Analyzes the parameters of the TLS handshake (Client Hello message). This includes:

  • TLS version
  • Supported cipher suites and their order
  • Supported extensions
  • Elliptic curves and point formats

TLS fingerprints are highly effective at identifying specific client libraries (like those used by bots) and even versions of browsers. Peakhour supports standard TLS fingerprinting as well as JA4 for enhanced detection.

HTTP/2 Fingerprinting

Examines the settings and stream data from an HTTP/2 connection.
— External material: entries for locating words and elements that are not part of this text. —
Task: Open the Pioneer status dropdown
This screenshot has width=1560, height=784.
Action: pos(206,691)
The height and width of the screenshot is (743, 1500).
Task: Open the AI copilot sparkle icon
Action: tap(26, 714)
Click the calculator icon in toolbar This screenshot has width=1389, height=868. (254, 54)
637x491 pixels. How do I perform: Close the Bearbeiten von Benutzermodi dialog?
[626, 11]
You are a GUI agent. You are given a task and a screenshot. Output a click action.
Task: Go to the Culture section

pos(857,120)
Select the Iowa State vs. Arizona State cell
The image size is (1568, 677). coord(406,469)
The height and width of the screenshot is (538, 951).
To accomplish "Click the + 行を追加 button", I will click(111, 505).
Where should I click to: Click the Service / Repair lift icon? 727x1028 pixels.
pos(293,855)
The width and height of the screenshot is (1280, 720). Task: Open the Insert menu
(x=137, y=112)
This includes:

  • SETTINGS frame parameters (e.g., SETTINGS_HEADER_TABLE_SIZE)
  • WINDOW_UPDATE frame increments
  • Priority settings

HTTP/2 fingerprints can reliably distinguish between different browsers and automated tools, as they each have unique implementations of the HTTP/2 protocol.

TCP Fingerprinting

Analyzes the parameters of the initial TCP SYN packet, such as:

  • Window size
  • Maximum Segment Size (MSS)
  • TCP options and their order

This provides a low-level fingerprint of the client's operating system and network stack.

HTTP Fingerprinting

Analyzes the structure and order of HTTP headers sent by the client. While less reliable than lower-level fingerprints, it can still provide useful signals for identifying automation.

Use Cases in Security

Network fingerprinting is a powerful tool for enhancing your security posture:

  • Bot Detection: Many bots and malicious tools use standard HTTP libraries (like Python's requests or curl) that have very distinct and consistent fingerprints. This allows you to challenge or block them, even if they rotate IP addresses or use legitimate-looking user agents.
  • Threat Intelligence: Fingerprints associated with known malware or attack tools can be blocked proactively.
  • API Security: Enforce that only your official mobile or web applications can access your API by creating rules that allow only their specific fingerprints.
  • Fraud Prevention: Identify users trying to mask their identity by detecting inconsistencies between their fingerprint and their claimed user agent.
  • Reducing False Positives: Fingerprinting can help distinguish between a legitimate user and a bot coming from the same IP address (e.g., on a corporate network), allowing for more precise security actions.

By integrating network fingerprinting into the rules engine, Peakhour provides a sophisticated, multi-layered approach to client identification and threat mitigation.